Sacca Sessola, meglio conosciuta come isola delle Rose, è una delle isole artificiali più recenti della laguna di Venezia. A 20 minuti di lancia sia da piazza San Marco che dal Lido, quest’isolotto ha avuto nel corso degli anni varie destinazioni d’uso. Recentemente però è diventata sede di un hotel e resort extralusso. Dove abbiamo incontrato i protagonisti di Everest.

Oltre a Jake Gyllenhaal, Josh Brolin, Jason Clarke, Emily Watson, John Hawkes, e il regista Baltasar Kormákur, ci sono gli sherpa, la vedova di Rob Hall e la vera Helen Wilton (nel film interpretata da Emily Whatson).

Se avete già letto la nostra recensione sapete che il protagonista del film – rimarranno deluse le fan di Gyllenhaal – è proprio lo scalatore Rob Hall, interpretato da Jason Clarke (L’alba del pianeta delle scimmie, Terminator Genisys). Lo incontriamo in una piccola conference room del Marriott: indossa una camicia a quadri blu e bianchi, nella quale suda copiosamente, e ha i capelli biondissimi, quasi platino.

«È per il mio prossimo ruolo, sarò un tedesco durante la seconda guerra mondiale, ma non vi dico di più; andate a cercare.» Jason Clarke sorride, ma sembra stanco. Essere il protagonista del film d’apertura al Festival di Venezia deve richiedere un sacco di energie.

Il ruolo a cui si riferisce Clarke è quello di Reinhard Heydrich, gerarca nazista in HHHH, film diretto da Cédric Jimenez, al cinema dal prossimo anno.

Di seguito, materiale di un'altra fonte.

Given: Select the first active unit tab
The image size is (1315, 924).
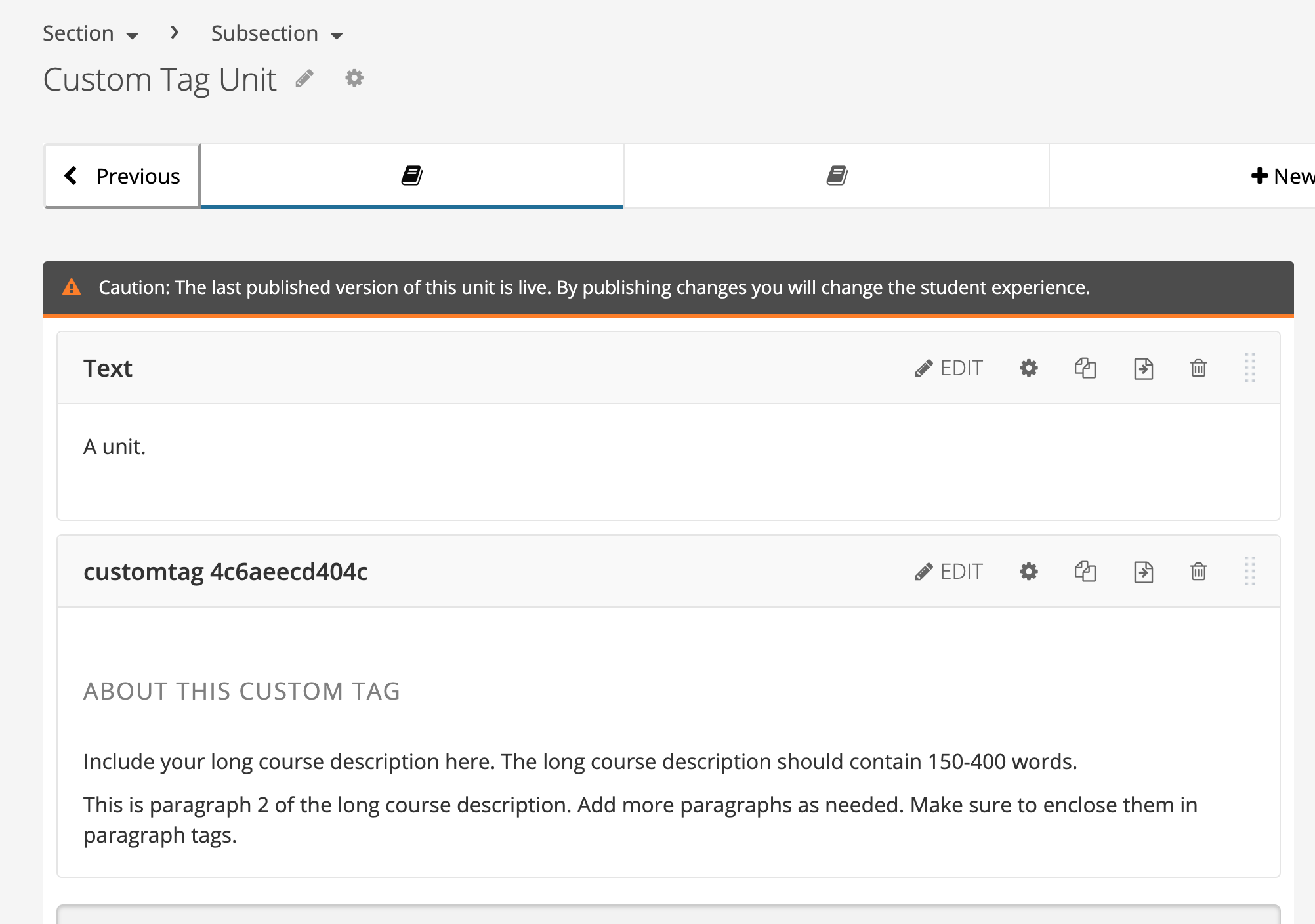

Ma parliamo di Everest: «Sono molto emozionato, alla serata d’apertura c’erano persone venute da tutte il mondo. È una cosa che ti travolge, sono ricordi che ti colpiscono ogni parte del corpo. E ho visto il film per la prima volta.»

Rob, lo scalatore fondatore della Adventure Consultants, società neozelandese che portò centinaia di clienti sulla cima del mondo, morì l’11 maggio 1996, probabilmente di ipotermia. Il suo corpo non è mai stato trovato. È stata dura interpretarlo?
«Siamo attori. Facciamo ciò che è necessario, in ogni inquadratura, in ogni ripresa. Ci sono tanti elementi: c’è il movimento fisico, c’è la voce, e poi c’è la sceneggiatura. Devi trovare il modo di mettere insieme tutte queste cose, e le persone reagiscano in maniera diversa. Tutti quelli che sono stati coinvolti nel film si sono dimostrati pronti e disponibili ad affrontare certe cose. E quando vedi così tanto impegno lavori di più anche tu.»

Ma Everest è anche il racconto di una sfida personale. Qual è stata la più grande sfida per Clarke?
«Io sono felice. Non ho rimorsi, amo la mia vita e quello che faccio, qualunque sfida è una cosa positiva. Ma essere un attore è una sfida oggi. È un business estremamente competitivo, ci sono aspetti positivi, e altri più negativi, oltre al fatto di essere un personaggio pubblico. Ma anche avere una famiglia è una sfida, tenerla insieme, cercare di dare ai propri figli una base di partenza.»

Nel film Rob non vedrà mai nascere la sua bambina.
«La scena che mi ha commosso di più è quella in cui dico addio a Jan, mia moglie (interpretata da Keira Knightley n.d.r.) che aspetta mia figlia. La telefonata con cui si sono detti addio è così triste e c’è così tanta dignità. E poi il fatto che tutti gli altri scalatori li stavano ascoltando. Mia moglie ha pianto tantissimo in questa scena. È davvero toccante. Preparandomi al ruolo ho ascoltato le vere conversazioni tra Rob e la moglie e tra Rob e il campo base, e era così calmo. Questo è stato parte del problema: gli altri non capivano la gravità della situazione. Mi è capitato di trovarmi in alta montagna in Nuova Zelanda, e ho avuto la sensazione di essere l’ultimo uomo sulla terra. Rob deve essersi sentito così, ed era cosciente che era non sarebbe mai più tornato, ma nonostante tutto era tranquillo. Non capisco solo perché non si sia reso conto che aiutando il suo amico Doug a salire, non sarebbe più riuscito a tornare indietro. Non era certo stupido. Ma ha voluto lo stesso provarci. Mi chiedo solo, perché?»

Chissà quanto se lo sarà chiesto Jan.